Show that every Carmichael number is odd.

Question

I wanted you guys to tell me if my proof is correct:

By definition, $a^n ≡ a \bmod(n)$, if $n$ is Carmichael.

Assume $n$ is even. Then $n = 2m$, for some number $m$.

Then $a^{2m} ≡ a \bmod(2m)$. Since $2m$ is congruent to $\bmod(2m)$, $a^{2m} ≡ a^0 ≡ 1 ≡ a \bmod(2m)$.

Then, $a ≡ 1 \bmod(n)$ implies that $a ≡ 1, 1+n, 1+2n,...,1+(n-1)n$. But since $n$ is even, by assumption, the last term becomes $1+(2m-1)\cdot2m ≡ 1+2m$. But this term is odd for any $m$, hence there is a contradiction and $n$ is odd.

Is this correct?

Answer 1

Hint: Let $a=n-1$.

Remark: There is no progress towards a proof in the OP.

Answer 2

To answer your question, no this is not correct. Your line "Since $2m$ is congruent to $\bmod(2m)$..." does not make sense.

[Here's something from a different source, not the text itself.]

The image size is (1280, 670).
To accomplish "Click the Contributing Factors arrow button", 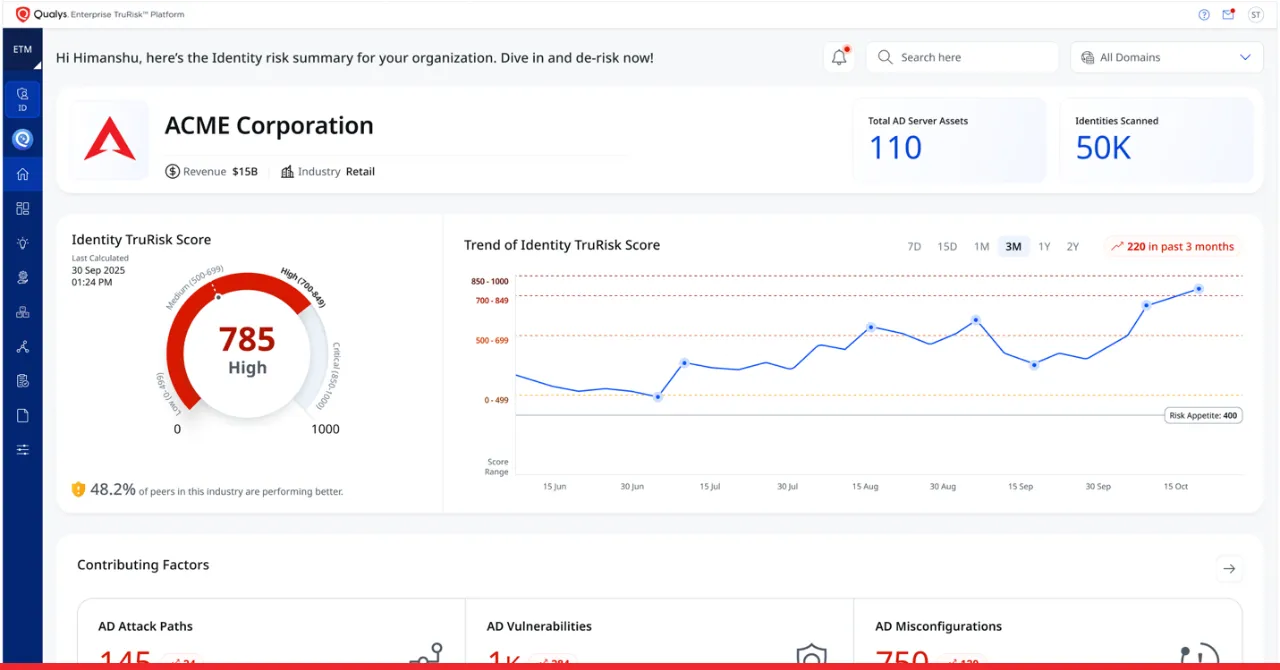I will tap(1229, 569).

Replace $2m$ with $n$ and you will see that you can literally write $n$ is congruent to $\bmod(n)$, therefore $a^n ≡ 1 \bmod(n)$, which is not right.

Additionally, one detail you are missing is that $a^n ≡ a \bmod(n)$ is true for numbers between $1$ and $n$. So, writing $a ≡ 1, 1+n,...$ does not make sense either.

To prove that $n$ is odd, use the Korselt's criterion.